What Customers Want

What Customers Want

This data was originally featured in the June 30, 2021 newsletter found here: https://www.trustinsights.ai/blog/2021/06/inbox-insights-june-30-2021-what-customers-want-ai-distractions-twitter-bios/

In this week’s Data Diaries, we do something a little different. We want to know what customers want, specifically ours. One of the most important things you can do is understand your audience a little better, the people that make up your audience and their backgrounds and interests. One of the easiest data sources for this are things like Twitter bios, which are generally accessible and can be extracted in bulk using Twitter’s API. For fun, we first extracted the followers of Trust Insights (not following us? Pop over to twitter.com/trustinsights) to see who our audience is.

When we extract all the individual words and ngrams (phrases) from our followers’ Twitter bios, we end up with a table that looks something like this:

Twitter Bios for Trust Insights

From just this small snapshot of information, we know a fair amount about our audience. Some things are not surprising; social media and digital marketing feature in the bios of our Twitter followers most commonly. Other things are a bit more of a surprise like “Fresno State” and “real estate”; we don’t typically associate those with our normal audience.

Let’s try a different account. Here’s what IT World Canada’s followers look like, in terms of bios.

Twitter Bios for IT World Canada

This is decidedly a very different group of people, and we see dramatically different topics in the bios of the audience. If I were working for IT World, I’d use this data to perhaps field a survey with the audience, to see if these topics really do resonate with them. If they did, I might take a look at the content I was producing and see if it was aligned – cybersecurity content would be top of my list.

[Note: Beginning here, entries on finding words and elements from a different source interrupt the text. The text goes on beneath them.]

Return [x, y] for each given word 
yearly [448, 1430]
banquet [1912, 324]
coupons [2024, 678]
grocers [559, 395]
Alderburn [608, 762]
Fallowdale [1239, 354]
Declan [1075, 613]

The survey part is key; our audience on Twitter may not be representative of our audience overall, so we’d use this data qualitatively, to inform more balanced, more robust quantitative research. However, this gives us a nice head start.

I encourage you to perform the same kind of analysis on your Twitter followers – and especially on your competitors’ followers. You may be able to identify topics that are blind spots for you (or for them) and can inform further research for your marketing strategy.

Methodology: Trust Insights used data extracted from Twitter’s API based on the handles of followers. For IT World Canada, we extracted 5,000 handles’ bios at random as a sample of their much larger audience. The timeframe of the data is April 1, 2021 – June 20, 2021. The date of study is June 29, 2021. Trust Insights is the sole sponsor of the study and neither gave nor received compensation for data used, beyond applicable service fees to software vendors, and declares no competing interests.